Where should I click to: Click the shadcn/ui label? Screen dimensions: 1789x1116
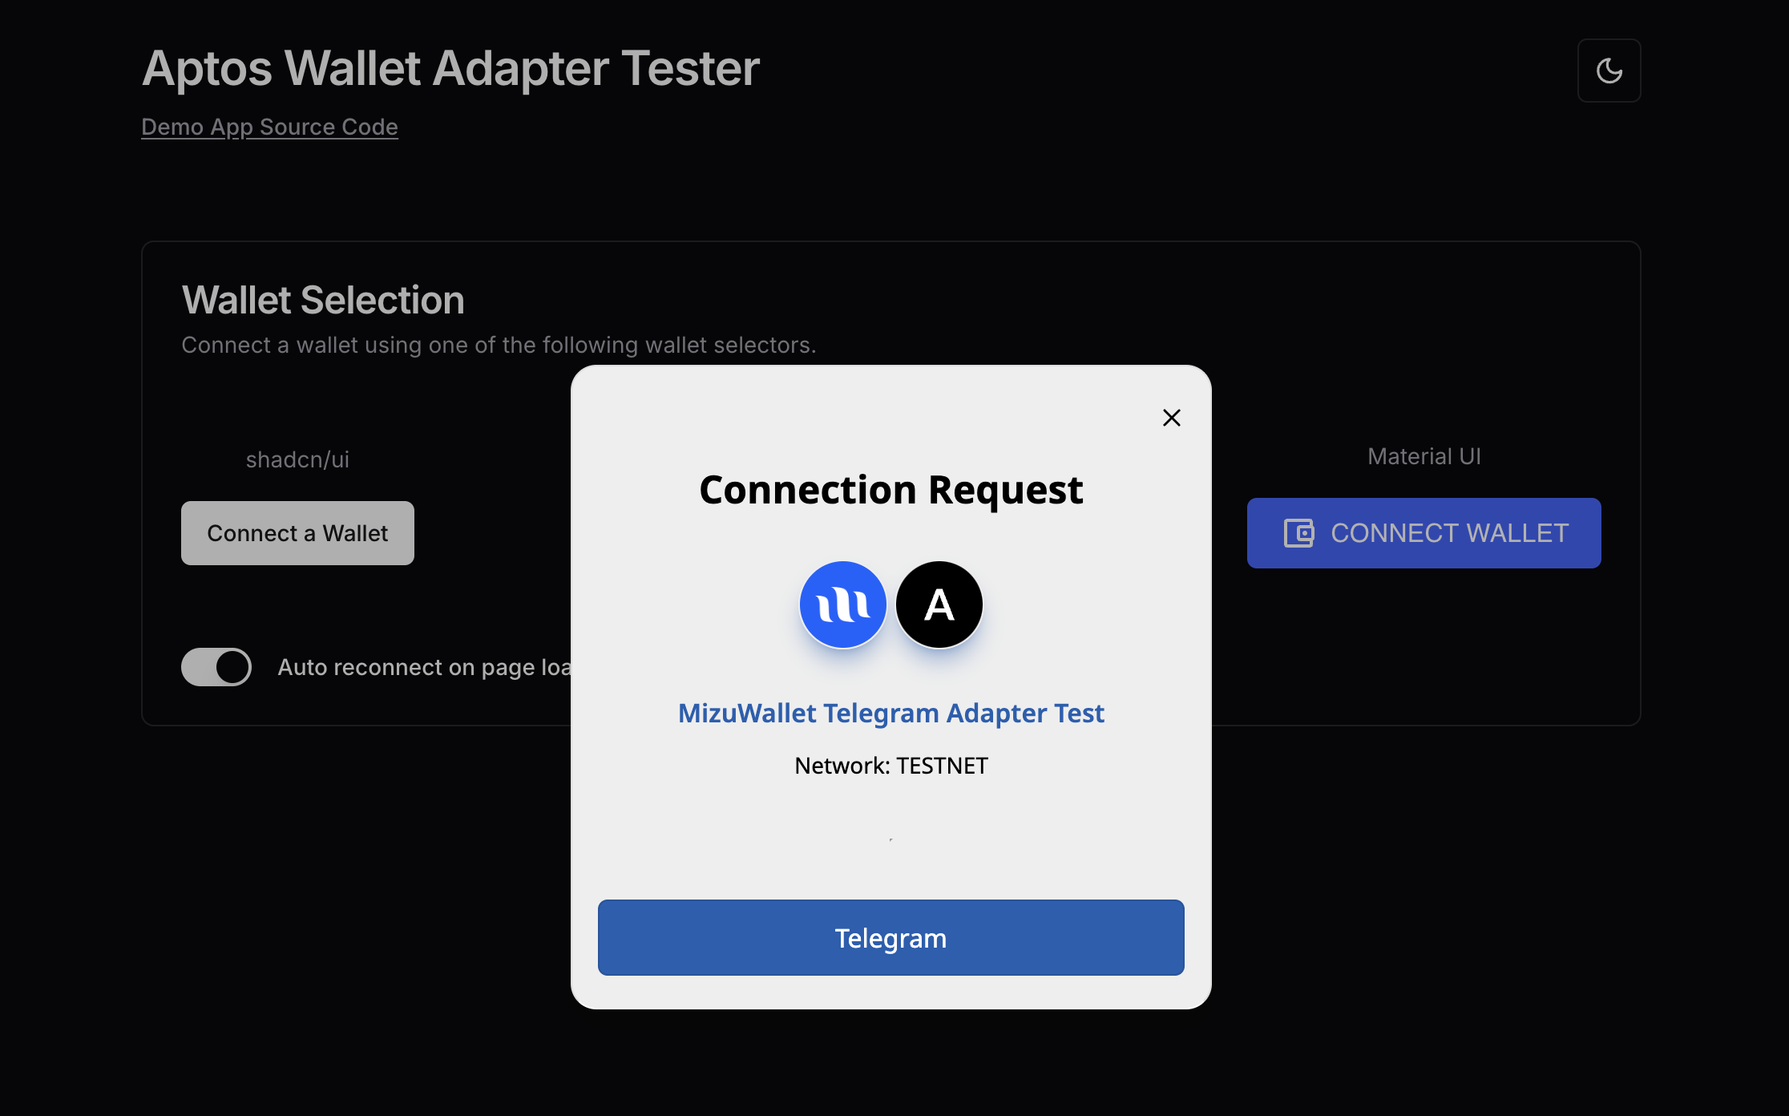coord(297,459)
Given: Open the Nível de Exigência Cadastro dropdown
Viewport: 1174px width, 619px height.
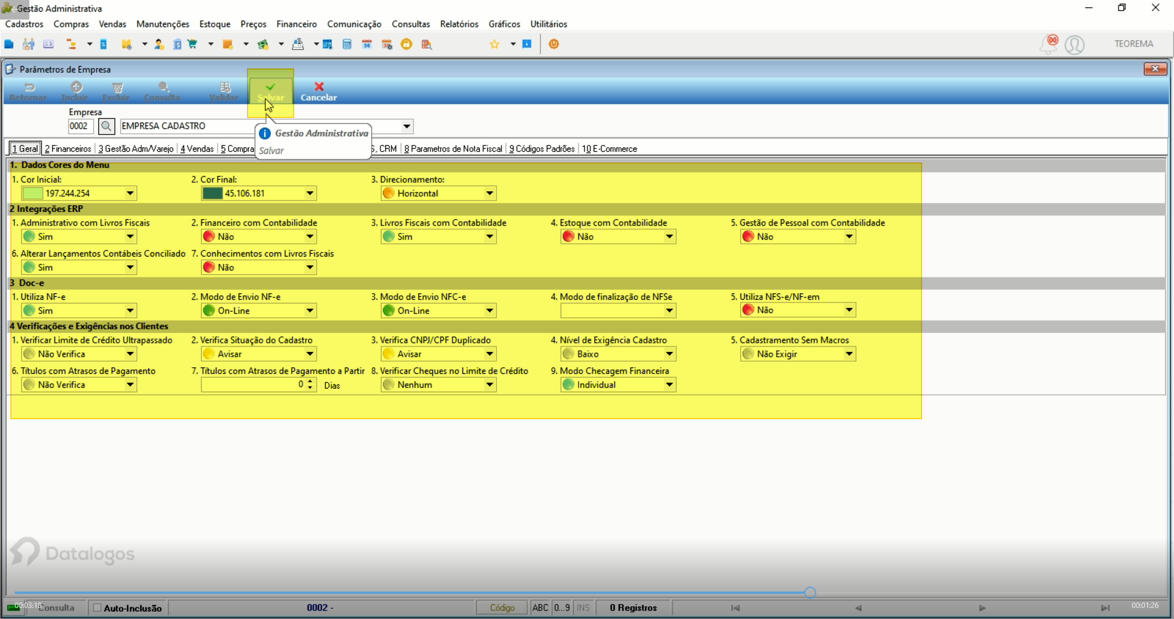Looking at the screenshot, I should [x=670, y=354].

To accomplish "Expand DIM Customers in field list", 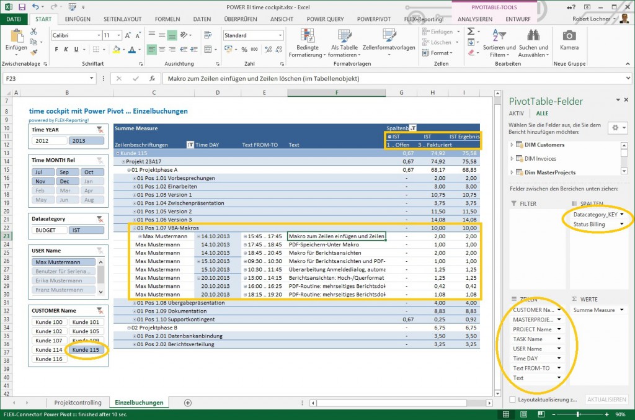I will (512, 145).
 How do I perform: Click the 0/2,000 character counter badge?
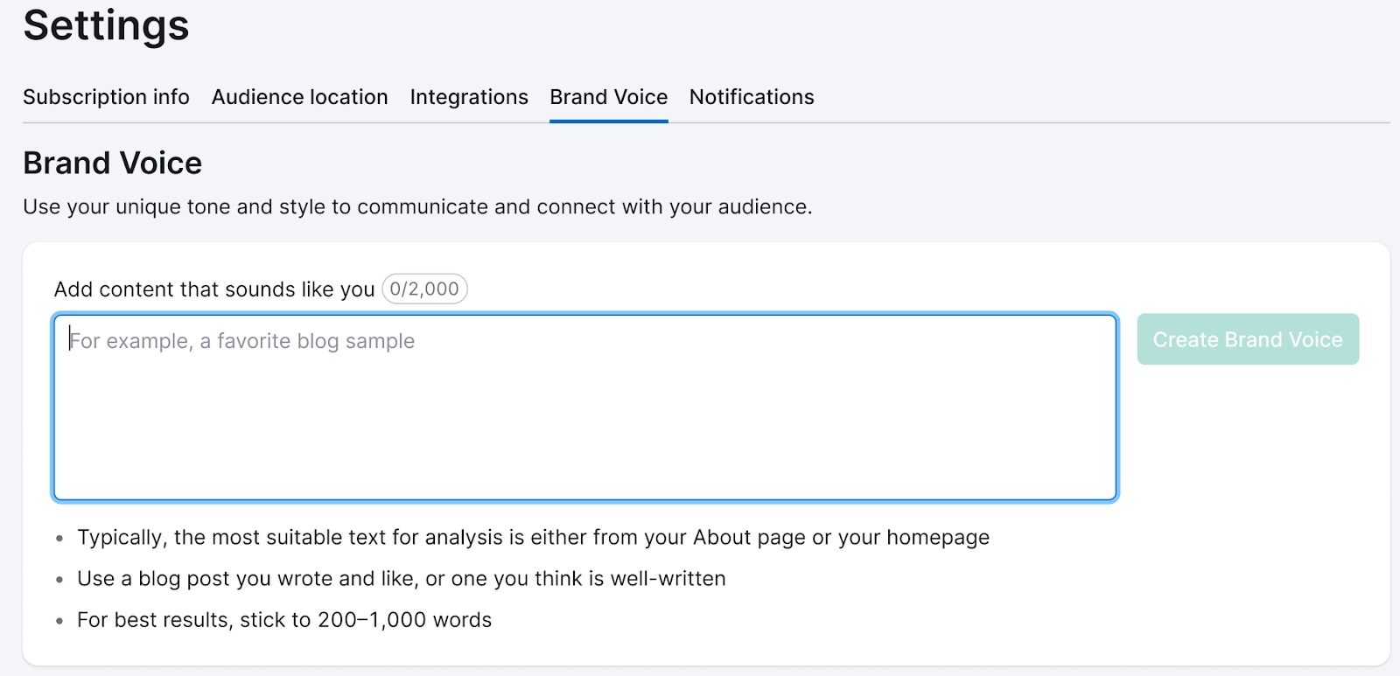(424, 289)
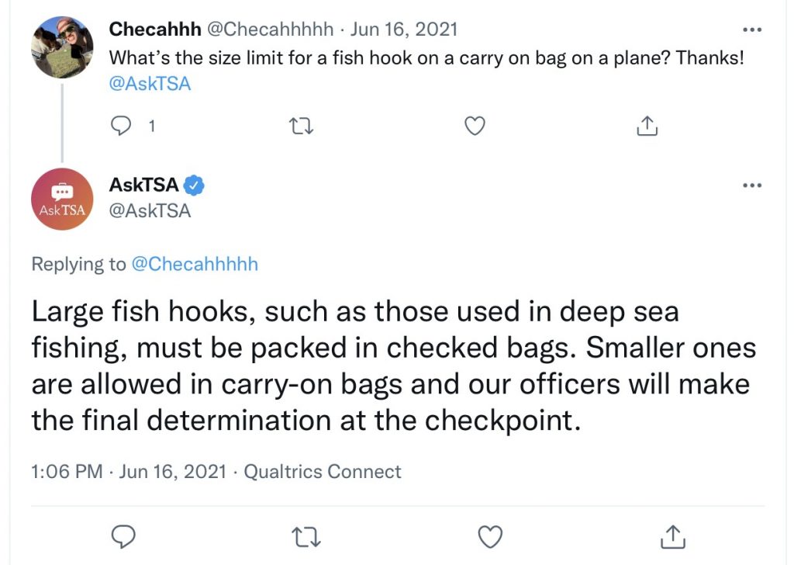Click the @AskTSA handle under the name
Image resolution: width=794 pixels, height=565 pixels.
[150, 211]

::::::::::

Using the listing above, set down exactly each line from the one containing "How do I perform: Click" through the final line, and leave out pictures.

EXERCISE SOLUTION:
 How do I perform: Click the 0/2,000 character counter badge?
(424, 289)
Click the @AskTSA handle under the name
Image resolution: width=794 pixels, height=565 pixels.
[150, 211]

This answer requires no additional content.